I, and few thousand others, live in the area that was once Connecticut, but is now the eastern edge of Dutchess, Putnam and some of Westchester Counties of New York. Many thousands more live in the area that was supposed to be New York but is now Connecticut.
The "Equivalent Land" or "The Oblong" was the name given to an approximately 2 mile wide swath of Connecticut land along the Connecticut-New York border that was given to New York in exchange for land along the Long Island Sound that had been settled by Connecticut colonists in the early 1600s. That "panhandle" was New York land, but the settlers claimed that location of the boundry was not clear and they wanted to be in Connecticut. This dispute between the two colonies lasted for many years and there were several attemps to work out a land swap. The exchange of land that made the Oblong part of New York, was essentially completed by order of King George II in 1731. However, both the Colonial Government of New York and the British Crown granted land patents in the territory and the resulting dispute was only settled by the Revolutionary War. The availability of lands for sale in the Oblong was announced in the Quaker Meeting Houses throughout New England and, about 1732, people started to settle in the Oblong. The land swap was not officially ratified by the New York Legislature until the 1860's.

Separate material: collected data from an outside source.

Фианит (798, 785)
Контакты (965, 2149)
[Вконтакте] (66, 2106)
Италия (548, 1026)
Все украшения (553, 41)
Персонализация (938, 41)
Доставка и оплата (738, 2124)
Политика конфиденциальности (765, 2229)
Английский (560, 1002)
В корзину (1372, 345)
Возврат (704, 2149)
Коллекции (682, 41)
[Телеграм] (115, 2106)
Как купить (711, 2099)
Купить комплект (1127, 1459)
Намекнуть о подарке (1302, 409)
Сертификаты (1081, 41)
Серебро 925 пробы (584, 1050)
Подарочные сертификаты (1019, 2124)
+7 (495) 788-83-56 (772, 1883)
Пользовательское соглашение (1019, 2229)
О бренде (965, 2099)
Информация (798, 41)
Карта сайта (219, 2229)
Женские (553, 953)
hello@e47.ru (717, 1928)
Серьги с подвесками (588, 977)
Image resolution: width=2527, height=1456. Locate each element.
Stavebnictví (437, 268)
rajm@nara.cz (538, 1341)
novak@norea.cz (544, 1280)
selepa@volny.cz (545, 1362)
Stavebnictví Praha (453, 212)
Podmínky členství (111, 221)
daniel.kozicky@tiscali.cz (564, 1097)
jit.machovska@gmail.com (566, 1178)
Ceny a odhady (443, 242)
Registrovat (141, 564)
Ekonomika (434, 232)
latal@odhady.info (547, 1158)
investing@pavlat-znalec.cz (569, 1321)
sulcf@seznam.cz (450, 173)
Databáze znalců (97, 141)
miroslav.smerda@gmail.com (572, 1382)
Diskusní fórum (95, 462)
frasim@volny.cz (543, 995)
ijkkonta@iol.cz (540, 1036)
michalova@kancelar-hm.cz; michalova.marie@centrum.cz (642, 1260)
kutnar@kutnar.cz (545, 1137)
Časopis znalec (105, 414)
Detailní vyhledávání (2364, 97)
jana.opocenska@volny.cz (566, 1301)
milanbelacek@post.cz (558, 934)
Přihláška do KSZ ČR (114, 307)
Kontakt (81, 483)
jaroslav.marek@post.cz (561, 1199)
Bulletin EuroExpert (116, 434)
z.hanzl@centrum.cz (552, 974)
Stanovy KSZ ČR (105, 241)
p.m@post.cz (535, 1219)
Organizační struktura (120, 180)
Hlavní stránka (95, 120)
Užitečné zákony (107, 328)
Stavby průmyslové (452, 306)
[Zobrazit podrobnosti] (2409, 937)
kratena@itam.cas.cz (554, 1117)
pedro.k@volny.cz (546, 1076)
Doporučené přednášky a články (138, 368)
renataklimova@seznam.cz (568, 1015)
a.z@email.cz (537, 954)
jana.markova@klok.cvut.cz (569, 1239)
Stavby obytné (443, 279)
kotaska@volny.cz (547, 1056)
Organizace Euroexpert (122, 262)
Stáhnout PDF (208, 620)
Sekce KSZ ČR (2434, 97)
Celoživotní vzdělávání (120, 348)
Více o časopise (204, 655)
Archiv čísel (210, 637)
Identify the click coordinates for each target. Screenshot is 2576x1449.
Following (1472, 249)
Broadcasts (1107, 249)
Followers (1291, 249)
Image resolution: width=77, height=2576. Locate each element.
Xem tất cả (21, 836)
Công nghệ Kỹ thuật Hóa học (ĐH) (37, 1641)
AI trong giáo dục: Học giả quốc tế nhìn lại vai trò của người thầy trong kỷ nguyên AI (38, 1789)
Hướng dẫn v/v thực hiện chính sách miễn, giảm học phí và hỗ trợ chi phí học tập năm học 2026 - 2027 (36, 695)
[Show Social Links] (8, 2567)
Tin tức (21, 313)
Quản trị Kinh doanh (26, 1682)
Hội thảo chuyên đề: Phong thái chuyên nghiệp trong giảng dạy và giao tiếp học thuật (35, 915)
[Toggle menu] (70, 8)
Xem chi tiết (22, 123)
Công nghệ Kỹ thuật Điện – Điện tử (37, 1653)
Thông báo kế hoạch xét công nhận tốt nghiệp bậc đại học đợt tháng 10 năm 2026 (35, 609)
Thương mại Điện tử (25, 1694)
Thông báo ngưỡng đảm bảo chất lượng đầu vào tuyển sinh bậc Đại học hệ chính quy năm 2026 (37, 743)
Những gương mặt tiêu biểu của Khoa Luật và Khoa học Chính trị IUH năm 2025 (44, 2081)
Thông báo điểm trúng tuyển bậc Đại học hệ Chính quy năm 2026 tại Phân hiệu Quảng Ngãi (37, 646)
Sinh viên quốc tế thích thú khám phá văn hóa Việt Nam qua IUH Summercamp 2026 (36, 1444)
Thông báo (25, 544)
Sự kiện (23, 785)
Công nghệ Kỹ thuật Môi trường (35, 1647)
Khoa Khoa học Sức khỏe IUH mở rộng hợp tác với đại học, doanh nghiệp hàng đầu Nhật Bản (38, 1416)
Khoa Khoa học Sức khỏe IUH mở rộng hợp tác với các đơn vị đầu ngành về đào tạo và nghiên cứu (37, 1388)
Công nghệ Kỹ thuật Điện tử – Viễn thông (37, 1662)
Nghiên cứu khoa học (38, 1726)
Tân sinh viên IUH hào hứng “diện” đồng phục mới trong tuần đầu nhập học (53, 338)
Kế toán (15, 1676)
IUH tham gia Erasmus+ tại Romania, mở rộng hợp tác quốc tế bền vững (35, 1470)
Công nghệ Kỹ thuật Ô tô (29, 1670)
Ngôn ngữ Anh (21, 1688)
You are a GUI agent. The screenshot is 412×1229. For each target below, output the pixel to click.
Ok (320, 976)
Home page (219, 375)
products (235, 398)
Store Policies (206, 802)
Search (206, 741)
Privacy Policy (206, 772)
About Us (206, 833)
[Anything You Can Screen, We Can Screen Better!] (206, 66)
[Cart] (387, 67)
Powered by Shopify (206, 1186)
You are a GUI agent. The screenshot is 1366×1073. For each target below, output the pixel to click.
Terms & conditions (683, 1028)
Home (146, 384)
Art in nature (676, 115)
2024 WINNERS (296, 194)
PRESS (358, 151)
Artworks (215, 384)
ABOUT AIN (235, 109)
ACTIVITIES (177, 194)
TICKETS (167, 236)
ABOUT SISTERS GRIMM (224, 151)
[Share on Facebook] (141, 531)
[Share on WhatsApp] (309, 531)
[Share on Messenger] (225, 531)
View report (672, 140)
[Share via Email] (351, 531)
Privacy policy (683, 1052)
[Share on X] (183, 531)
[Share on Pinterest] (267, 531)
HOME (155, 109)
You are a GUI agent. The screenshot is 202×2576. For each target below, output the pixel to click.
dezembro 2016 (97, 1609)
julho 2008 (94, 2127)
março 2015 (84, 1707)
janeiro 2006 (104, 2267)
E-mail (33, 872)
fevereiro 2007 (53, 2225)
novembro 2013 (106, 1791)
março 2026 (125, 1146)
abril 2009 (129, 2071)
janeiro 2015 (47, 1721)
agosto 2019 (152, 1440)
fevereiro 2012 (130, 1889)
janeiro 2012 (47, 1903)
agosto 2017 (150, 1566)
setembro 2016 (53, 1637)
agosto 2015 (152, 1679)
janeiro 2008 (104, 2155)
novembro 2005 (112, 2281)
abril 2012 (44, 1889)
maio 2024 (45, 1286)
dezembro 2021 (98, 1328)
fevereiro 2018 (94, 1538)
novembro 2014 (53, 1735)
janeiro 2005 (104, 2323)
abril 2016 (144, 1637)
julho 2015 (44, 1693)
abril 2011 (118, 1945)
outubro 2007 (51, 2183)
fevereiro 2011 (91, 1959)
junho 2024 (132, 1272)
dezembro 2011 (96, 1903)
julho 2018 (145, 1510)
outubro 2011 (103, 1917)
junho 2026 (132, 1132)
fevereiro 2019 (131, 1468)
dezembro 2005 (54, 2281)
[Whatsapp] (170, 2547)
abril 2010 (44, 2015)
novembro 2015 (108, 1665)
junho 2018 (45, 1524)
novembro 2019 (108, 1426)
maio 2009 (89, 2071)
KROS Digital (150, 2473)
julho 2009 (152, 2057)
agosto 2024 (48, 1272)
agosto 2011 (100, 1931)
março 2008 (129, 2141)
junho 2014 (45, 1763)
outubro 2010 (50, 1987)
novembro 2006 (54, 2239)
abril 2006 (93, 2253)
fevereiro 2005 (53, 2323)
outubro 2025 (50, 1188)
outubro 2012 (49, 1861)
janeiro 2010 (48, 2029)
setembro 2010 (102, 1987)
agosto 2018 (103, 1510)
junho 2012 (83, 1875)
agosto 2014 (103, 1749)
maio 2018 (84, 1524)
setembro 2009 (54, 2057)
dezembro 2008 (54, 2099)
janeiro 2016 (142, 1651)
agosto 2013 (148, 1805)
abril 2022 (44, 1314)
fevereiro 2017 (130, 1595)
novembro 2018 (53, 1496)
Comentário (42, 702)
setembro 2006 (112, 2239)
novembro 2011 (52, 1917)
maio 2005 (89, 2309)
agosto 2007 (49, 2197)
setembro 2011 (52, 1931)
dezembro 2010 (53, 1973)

Birth records and land records for this area since 1731 are found in New York. Records of activity in this area prior to 1731, might be found in Connecticut. But, not much was going on hereabouts until after 1731, because the governments knew the land ownership was unclear. Persons who lived in the western two miles of Fairfield & Litchfield Cos. of Connecticut before 1731, would have become residents of New York in 1731, if they did not move east.
By 1790 Connecticut had given up this land and they would not have counted people living here in their census. In my search for former owners of my home, I have found that the New York towns that had this territory as part of their town, often did not count the residents of this area in the 1790 census. Starting with the 1800 census the New York towns did count the people living in this area.